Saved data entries
________________________
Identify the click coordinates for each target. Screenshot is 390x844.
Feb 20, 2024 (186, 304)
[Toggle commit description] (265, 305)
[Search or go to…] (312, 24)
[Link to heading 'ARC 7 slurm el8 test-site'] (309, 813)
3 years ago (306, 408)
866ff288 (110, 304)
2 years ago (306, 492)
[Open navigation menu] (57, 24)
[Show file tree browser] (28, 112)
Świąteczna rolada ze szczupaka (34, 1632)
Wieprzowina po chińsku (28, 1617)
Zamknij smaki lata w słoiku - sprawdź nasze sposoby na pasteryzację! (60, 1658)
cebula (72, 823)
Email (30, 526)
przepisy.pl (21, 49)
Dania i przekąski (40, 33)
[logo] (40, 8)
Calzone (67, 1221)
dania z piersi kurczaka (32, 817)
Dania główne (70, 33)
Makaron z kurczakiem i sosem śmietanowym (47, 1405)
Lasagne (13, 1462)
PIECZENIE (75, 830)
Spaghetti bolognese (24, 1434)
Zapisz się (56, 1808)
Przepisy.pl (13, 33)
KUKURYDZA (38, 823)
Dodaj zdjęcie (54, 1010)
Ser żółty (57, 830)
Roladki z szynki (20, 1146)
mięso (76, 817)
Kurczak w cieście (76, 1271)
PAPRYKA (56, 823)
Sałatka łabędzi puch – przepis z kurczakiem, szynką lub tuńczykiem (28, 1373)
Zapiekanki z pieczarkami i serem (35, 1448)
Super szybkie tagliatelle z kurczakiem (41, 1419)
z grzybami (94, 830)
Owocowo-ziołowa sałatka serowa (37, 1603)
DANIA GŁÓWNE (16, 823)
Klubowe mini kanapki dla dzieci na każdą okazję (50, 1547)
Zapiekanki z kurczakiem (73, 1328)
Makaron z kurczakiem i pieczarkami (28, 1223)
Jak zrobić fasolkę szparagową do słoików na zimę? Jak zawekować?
________________________
> _The problem_
Copy every line of the entries above in which "kurczakiem" occurs.

> _Your response_
Makaron z kurczakiem i sosem śmietanowym (47, 1405)
Sałatka łabędzi puch – przepis z kurczakiem, szynką lub tuńczykiem (28, 1373)
Super szybkie tagliatelle z kurczakiem (41, 1419)
Zapiekanki z kurczakiem (73, 1328)
Makaron z kurczakiem i pieczarkami (28, 1223)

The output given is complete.